I've been waiting for a while now to have a clear day when I could take some shots of the moon. Needless to say, my first attempt produced useless pictures. I need advice on how to improve them.

D40 with 55-200VR lens. Lens at 200mm. CAmera is mounted on tripod. Using remote to trigger shutter.

Camera movement should not be an issue.

I first tried the "Auto no flash" dial setting with the focus changed to single point center.

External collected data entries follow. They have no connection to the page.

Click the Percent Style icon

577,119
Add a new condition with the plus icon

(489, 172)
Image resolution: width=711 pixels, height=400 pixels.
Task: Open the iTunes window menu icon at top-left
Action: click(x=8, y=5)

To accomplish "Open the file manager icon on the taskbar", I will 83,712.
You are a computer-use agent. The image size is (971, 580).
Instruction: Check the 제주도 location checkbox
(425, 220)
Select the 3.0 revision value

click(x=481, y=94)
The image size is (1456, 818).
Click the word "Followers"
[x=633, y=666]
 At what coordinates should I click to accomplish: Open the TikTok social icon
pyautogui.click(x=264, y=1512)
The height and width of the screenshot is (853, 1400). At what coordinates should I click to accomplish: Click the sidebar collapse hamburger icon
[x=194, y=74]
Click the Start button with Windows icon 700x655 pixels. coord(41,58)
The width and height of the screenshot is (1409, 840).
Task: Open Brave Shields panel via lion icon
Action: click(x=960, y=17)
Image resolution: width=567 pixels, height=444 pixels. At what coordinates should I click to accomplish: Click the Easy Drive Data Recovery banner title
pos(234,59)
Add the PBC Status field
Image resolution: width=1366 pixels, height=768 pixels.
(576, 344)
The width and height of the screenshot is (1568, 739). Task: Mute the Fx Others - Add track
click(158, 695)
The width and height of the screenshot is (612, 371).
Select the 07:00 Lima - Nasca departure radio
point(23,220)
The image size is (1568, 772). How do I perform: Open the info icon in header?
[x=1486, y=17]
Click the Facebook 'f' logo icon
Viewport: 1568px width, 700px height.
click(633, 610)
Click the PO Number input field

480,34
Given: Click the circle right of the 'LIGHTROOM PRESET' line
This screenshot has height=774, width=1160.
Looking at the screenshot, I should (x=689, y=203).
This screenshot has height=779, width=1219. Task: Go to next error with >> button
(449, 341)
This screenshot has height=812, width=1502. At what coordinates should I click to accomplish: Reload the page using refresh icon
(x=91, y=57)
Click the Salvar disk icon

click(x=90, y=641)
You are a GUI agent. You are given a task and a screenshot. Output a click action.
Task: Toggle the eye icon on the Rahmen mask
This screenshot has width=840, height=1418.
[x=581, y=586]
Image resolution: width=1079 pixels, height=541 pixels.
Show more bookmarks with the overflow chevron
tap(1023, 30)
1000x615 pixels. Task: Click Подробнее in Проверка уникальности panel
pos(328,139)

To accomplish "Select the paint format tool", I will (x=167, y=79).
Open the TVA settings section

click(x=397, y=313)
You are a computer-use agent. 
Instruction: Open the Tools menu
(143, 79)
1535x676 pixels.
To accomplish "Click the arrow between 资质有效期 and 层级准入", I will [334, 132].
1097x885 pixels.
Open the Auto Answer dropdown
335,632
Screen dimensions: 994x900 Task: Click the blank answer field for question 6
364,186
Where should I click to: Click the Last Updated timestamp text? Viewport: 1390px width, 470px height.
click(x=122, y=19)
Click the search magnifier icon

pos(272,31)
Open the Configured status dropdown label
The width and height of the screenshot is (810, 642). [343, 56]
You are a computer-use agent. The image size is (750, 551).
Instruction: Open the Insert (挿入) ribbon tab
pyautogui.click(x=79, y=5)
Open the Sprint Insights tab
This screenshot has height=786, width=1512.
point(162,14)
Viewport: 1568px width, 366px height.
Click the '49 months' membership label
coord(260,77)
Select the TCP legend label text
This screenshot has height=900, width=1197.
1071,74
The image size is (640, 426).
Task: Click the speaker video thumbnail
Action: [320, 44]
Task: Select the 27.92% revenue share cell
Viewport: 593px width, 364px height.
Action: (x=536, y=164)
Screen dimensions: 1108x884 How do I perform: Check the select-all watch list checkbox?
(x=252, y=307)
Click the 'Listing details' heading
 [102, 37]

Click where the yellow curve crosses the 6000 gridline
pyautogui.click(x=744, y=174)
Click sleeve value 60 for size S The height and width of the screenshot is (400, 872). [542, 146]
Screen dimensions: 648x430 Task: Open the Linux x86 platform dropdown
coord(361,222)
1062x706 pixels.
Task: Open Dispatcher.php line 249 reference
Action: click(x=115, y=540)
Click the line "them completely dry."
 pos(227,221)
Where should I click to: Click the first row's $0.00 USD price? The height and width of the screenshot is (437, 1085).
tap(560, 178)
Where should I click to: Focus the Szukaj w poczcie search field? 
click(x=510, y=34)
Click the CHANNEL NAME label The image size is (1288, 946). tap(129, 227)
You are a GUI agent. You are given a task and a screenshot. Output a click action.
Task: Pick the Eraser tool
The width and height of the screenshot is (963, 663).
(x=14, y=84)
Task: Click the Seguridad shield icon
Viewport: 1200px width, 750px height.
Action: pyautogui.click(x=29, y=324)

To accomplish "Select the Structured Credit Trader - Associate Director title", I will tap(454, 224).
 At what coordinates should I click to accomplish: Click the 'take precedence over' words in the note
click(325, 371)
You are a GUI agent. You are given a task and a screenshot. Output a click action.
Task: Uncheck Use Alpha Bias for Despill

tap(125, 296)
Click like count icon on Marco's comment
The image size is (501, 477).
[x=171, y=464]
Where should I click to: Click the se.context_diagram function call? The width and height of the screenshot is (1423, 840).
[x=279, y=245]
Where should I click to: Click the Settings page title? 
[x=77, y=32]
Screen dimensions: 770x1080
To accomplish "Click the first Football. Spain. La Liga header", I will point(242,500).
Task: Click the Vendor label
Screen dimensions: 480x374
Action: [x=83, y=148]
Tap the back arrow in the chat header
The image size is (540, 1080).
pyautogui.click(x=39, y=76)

For the first picture, the camera decided on 1/25 sec shutter and f5.6. The second picture it used 1/50 second.

Both shots were just a white circle. No detail at all, and I mean none.

I switched over to "shutter priority" and dialed up the shutter speed a bit thinking it's just getting over exposed. I set it at 1/125 sec. Same white circle with no detail.

Could somebody recommend settings that will produce the detail of the moon? I don't care for white circles.

I noticed ISO for all of the shots was 1600. It doesn't look noisy, but could that be the problem?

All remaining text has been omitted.